**What to work on:**
Please pick out every line in the records below that contains the string "Viewport" and copy each one.

═════ Provided entries

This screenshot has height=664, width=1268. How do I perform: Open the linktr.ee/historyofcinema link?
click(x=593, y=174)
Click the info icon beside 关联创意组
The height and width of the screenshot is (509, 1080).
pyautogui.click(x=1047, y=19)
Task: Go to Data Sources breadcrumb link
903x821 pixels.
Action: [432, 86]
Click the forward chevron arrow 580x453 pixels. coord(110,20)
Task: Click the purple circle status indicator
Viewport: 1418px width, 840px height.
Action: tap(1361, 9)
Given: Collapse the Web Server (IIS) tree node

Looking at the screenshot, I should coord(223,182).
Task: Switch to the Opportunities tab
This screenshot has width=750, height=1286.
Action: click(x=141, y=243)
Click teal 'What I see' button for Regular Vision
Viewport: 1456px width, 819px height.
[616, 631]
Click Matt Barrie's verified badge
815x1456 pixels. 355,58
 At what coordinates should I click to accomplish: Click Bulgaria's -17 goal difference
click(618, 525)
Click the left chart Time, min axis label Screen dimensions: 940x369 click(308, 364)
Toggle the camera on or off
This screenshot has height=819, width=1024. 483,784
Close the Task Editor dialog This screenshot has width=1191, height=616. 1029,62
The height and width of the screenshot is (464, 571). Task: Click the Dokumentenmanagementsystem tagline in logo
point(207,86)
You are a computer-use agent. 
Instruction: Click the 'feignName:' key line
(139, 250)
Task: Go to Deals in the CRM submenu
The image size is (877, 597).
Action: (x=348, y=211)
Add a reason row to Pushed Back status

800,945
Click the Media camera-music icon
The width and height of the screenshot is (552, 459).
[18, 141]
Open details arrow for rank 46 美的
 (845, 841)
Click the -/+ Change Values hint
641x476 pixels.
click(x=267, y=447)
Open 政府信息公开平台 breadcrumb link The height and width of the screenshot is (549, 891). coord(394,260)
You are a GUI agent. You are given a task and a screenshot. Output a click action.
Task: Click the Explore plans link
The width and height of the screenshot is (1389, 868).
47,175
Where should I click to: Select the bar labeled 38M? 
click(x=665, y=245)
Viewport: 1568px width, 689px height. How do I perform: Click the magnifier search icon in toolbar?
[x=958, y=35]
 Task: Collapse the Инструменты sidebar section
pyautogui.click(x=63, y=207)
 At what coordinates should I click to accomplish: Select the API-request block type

══════════

**Answer to the exercise:**
Viewport: 1418px width, 840px height.
Viewport: 1456px width, 819px height.
Viewport: 1568px width, 689px height. How do I perform: Click the magnifier search icon in toolbar?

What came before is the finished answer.